練習課題 1:
抜粋を読み、次の問いに答えてください。
(a) 本稿は、どの書籍の一部を再編集したものですか。
(b) 筆者は、どのような報道を目にしたときに、自分が男性であることを恐ろしく思うことがあると述べていますか。
(c) 犯罪が男性によってなされる印象が特に顕著に思えるのは、どのような犯罪においてですか。
練習課題 2: 抜粋の中で、今日もテレビやインターネットで報道されているとして挙げられている事件の種類をすべて書き出してください。

___ 抜粋 ___

なぜ暴力的な犯罪を起こすのは女より男が多いのか…進化の過程だけでは説明できない「攻撃的になる理由」
プレジデントオンライン / 2025年2月3日 18時15分
※本稿は、森口佑介『つくられる子どもの性差「女脳」「男脳」は存在しない』(光文社新書)の一部を再編集したものです。
■大多数のセクハラや犯罪が、男性によって行われている
セクシャルハラスメントや犯罪に関する報道を目にしたとき、筆者は自分が男性であることを恐ろしく思うときがあります。
もちろん、こういう言い方自体がジェンダーステレオタイプを助長する可能性があることは認識しています。セクシャルハラスメントや犯罪は、男性が加害者になるケースだけではありません。女性が加害者になることも当然あります。ただ、統計的には、大多数のセクシャルハラスメントや犯罪が、男性によって行われているという事実があります。そこで、攻撃性の入り口として、まず、犯罪について見ていきたいと思います。
今日も殺人、暴力事件、強盗、詐欺のニュースがテレビやインターネットで報道されています。殺人犯が捕まったと聞いて、女性のイメージが浮かぶでしょうか、それとも、男性のイメージが浮かぶでしょうか。
実際の事件であれ、小説やアニメなどの作品であれ、犯罪は男性によってなされることが多いような印象があります。特に、暴行や殺人などの攻撃性の高い犯罪において顕著なように思えます。

___ 記録データ ___

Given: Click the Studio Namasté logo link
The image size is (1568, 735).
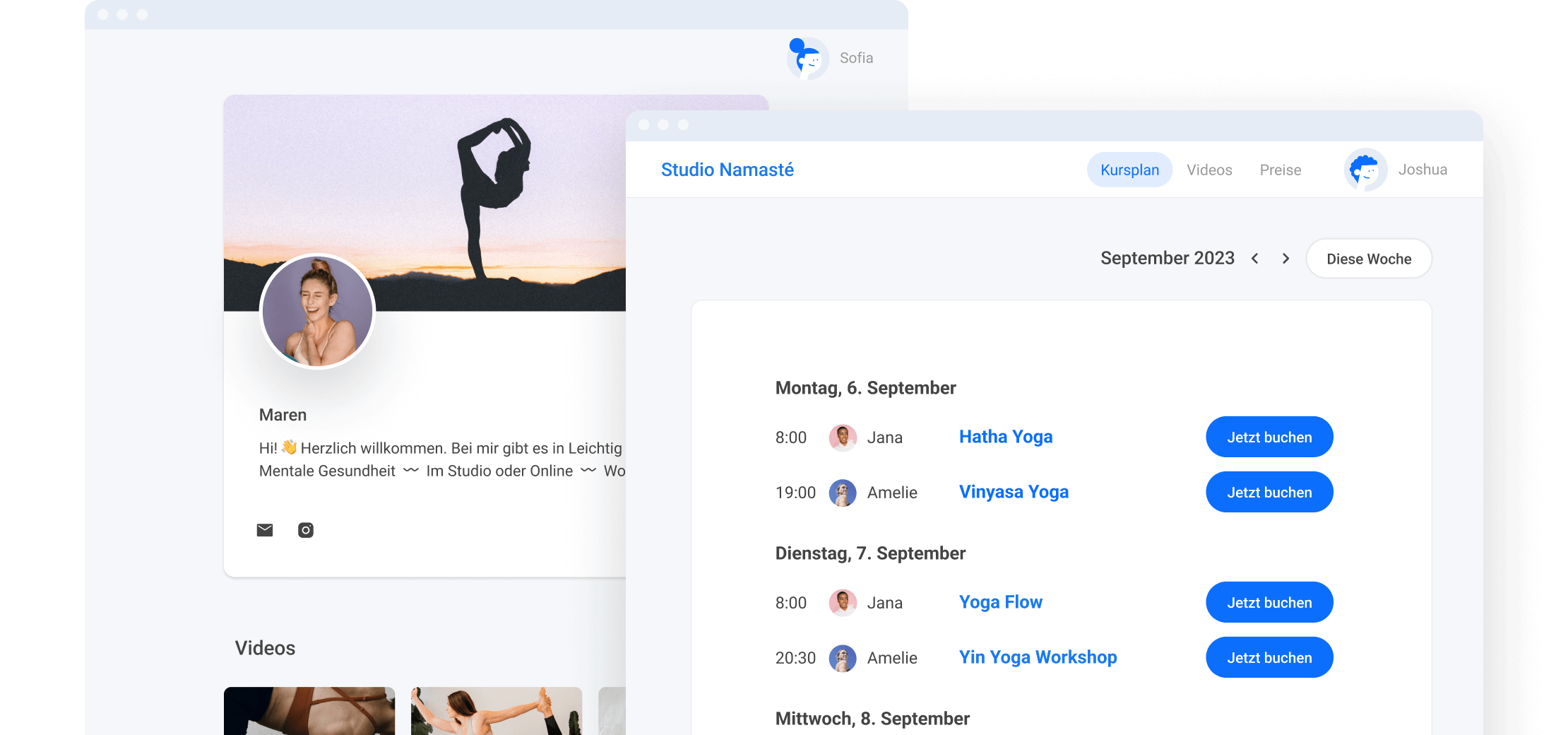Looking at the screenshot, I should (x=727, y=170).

___
___ 記録データ ___

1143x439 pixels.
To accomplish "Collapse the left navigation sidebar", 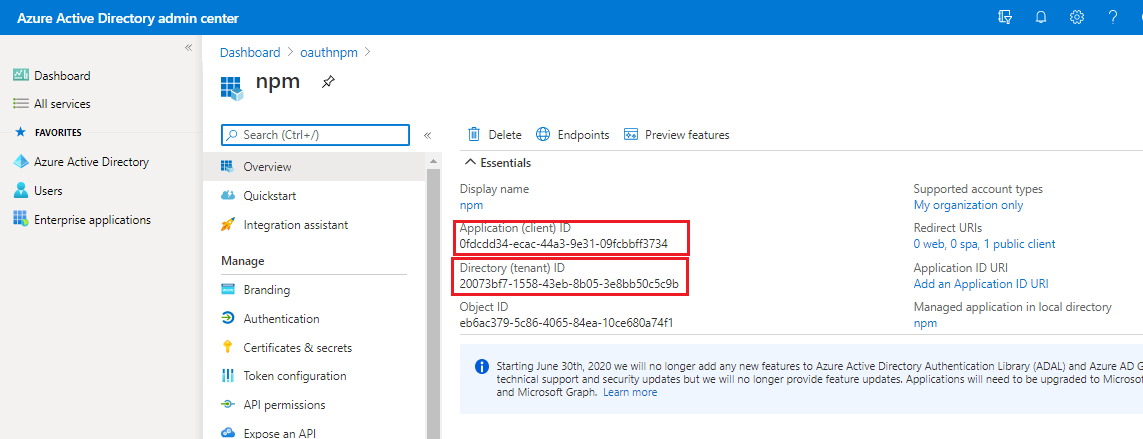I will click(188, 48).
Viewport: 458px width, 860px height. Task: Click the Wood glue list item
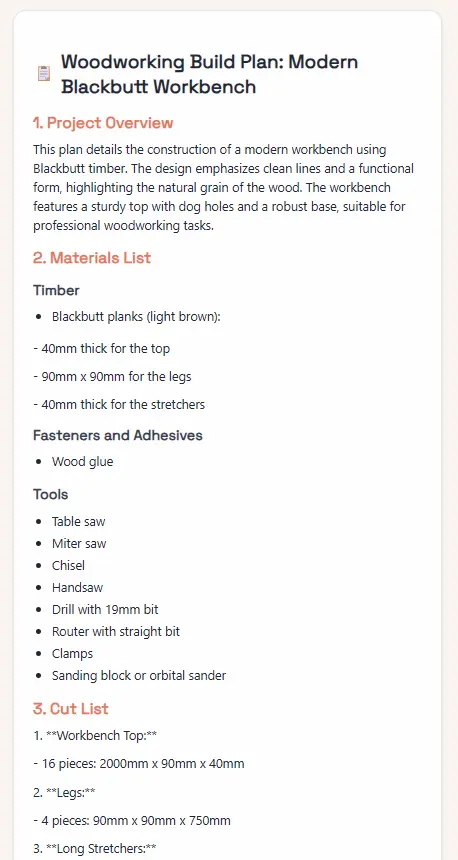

___

解答 1:
(a) 森口佑介『つくられる子どもの性差「女脳」「男脳」は存在しない』(光文社新書)です。
(b) セクシャルハラスメントや犯罪に関する報道です。
(c) 暴行や殺人などの攻撃性の高い犯罪においてです。

解答 2: 殺人、暴力事件、強盗、詐欺